Treating Strains and Sprains: Don’t Just Sit There, Get Moving!

January 12th, 2007 by

Gina Kolata has a provocative article in the New York Times (free registration required), which outlines a very proactive approach to the treatment of strains and sprains. Dr. William Roberts, a sports medicine specialist, says “we want to keep you moving.”
Dr. James Weinstein, an orthopedic surgeon, hurt his back while lifting a box. He was in a lot of pain. He could not sit and after lying down, he could barely get up. (Been there, done that.) So, contrary to conventional wisdom, he decided to go out for a run.
“I took an anti-inflammatory, iced up and off I went.” When he finished running, he felt “pretty good.”
The theory here is that injured tissue heals better if it’s under some sort of stress. Beyond that, if the injury is not severe, resting it will probably prolong recovery. In other words, in treating many of the routine strains and sprains that occur in the workplace, the best course of action may be to keep people active – very active.
Conversely, the worst approach may well be the most common: take a steady stream of anti-inflammatory drugs and stay off your feet. One study suggests that taking anti-inflammatories is fine at the onset of injury (and just prior to vigorous exercise). But once the inflammation has set in, the drugs can make matters worse.
Dr. Weinstein’s advice is pretty radical: Before exercise, take one anti-inflammatory pill. Ice the area for 20 minutes. Then start your usual exercise or activity – the one that caused the injury! When you finish, ice the injured area again. The anti-inflammatory reduces pain and swelling and forestalls new inflammation from the pending exercise. The icing constricts blood vessels before and after exercise, thereby preventing some of the inflammatory white blood cells from reaching the injured tissue.
As one doctor put it, if the pain is no worse after exercising than it is when the person simply walks, then exercise is the preferred course of action. These doctors are operating with a sense of urgency: “If you take athletes or active people out, they get depressed, they get wacky.” The same goes for many disabled workers.

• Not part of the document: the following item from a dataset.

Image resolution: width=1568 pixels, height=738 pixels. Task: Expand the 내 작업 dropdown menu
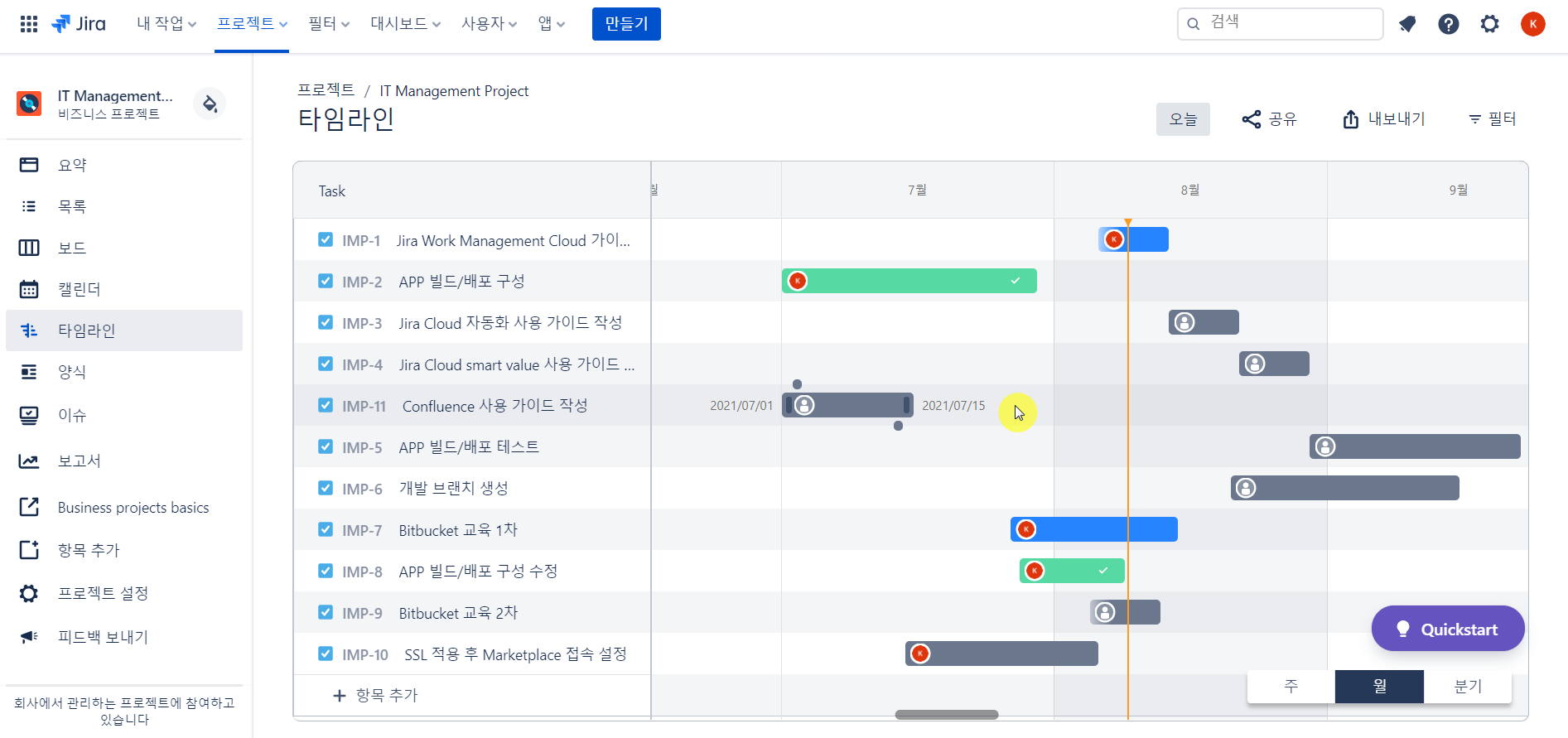[166, 24]
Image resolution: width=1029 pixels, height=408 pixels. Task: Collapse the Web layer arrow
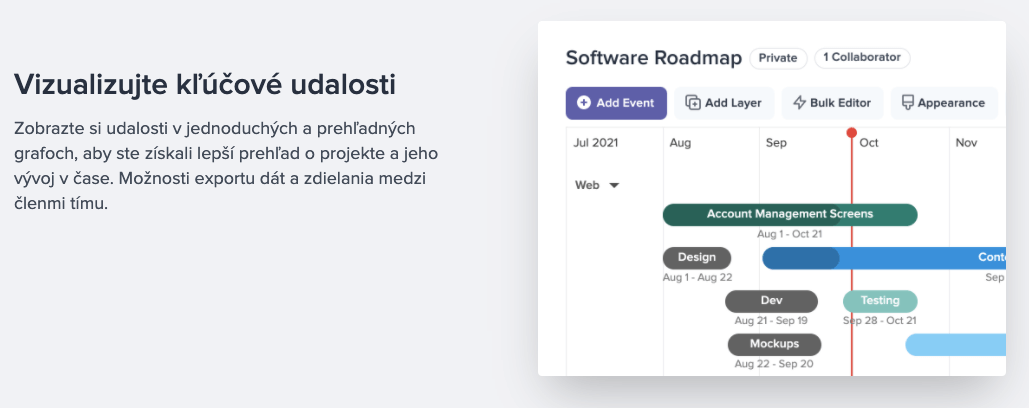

Implications for Workers Comp
This article focuses on athletes in training. While we might like to think of workers as “industrial athletes,” that’s not always the case. People training on their own are highly motivated. Injured workers run the gamut from highly to marginally motivated. Some are in good physical condition; many are not. People exercise for themselves and their own well being. We work, well, to make a living. In too many instances, not working for a while, or performing only very light duty tasks, are more attractive than speeding back to our regular jobs.
I wonder what a return to work plan from Dr. Weinstein might look like. Perhaps a workday divided like this: some time spent in the original, physically demanding job that caused the injury, with icing before and after. Then some time on lighter duty functions that give the affected body parts a rest. Such a plan may seem far fetched, but what strikes me in this situation is the difficulty in “doing no harm.” When the conventional doctor prescribes pills combined with no work or with light duty, he or she may be prolonging disability. It may seem counter-intuitive, but the best treatment plan for the patient immobilized with pain may be to get up and get moving.